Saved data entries
----

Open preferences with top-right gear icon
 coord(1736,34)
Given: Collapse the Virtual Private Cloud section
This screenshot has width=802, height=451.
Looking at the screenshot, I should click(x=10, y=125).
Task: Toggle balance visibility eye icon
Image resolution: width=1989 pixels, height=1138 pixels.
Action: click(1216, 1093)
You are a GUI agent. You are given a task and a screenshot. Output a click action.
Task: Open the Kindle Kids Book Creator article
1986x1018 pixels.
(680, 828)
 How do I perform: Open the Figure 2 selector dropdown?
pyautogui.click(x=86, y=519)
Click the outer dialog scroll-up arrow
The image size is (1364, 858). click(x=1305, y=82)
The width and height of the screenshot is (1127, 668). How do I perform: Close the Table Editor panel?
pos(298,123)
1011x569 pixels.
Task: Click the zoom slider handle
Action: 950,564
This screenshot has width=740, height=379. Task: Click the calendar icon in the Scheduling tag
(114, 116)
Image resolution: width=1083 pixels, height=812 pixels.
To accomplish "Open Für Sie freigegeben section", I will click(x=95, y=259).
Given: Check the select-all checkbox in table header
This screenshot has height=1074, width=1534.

----

#### The task:
Copy the records above exactly.

#### Result below:
Open preferences with top-right gear icon
 coord(1736,34)
Given: Collapse the Virtual Private Cloud section
This screenshot has width=802, height=451.
Looking at the screenshot, I should click(x=10, y=125).
Task: Toggle balance visibility eye icon
Image resolution: width=1989 pixels, height=1138 pixels.
Action: click(1216, 1093)
You are a GUI agent. You are given a task and a screenshot. Output a click action.
Task: Open the Kindle Kids Book Creator article
1986x1018 pixels.
(680, 828)
 How do I perform: Open the Figure 2 selector dropdown?
pyautogui.click(x=86, y=519)
Click the outer dialog scroll-up arrow
The image size is (1364, 858). click(x=1305, y=82)
The width and height of the screenshot is (1127, 668). How do I perform: Close the Table Editor panel?
pos(298,123)
1011x569 pixels.
Task: Click the zoom slider handle
Action: 950,564
This screenshot has width=740, height=379. Task: Click the calendar icon in the Scheduling tag
(114, 116)
Image resolution: width=1083 pixels, height=812 pixels.
To accomplish "Open Für Sie freigegeben section", I will click(x=95, y=259).
Given: Check the select-all checkbox in table header
This screenshot has height=1074, width=1534.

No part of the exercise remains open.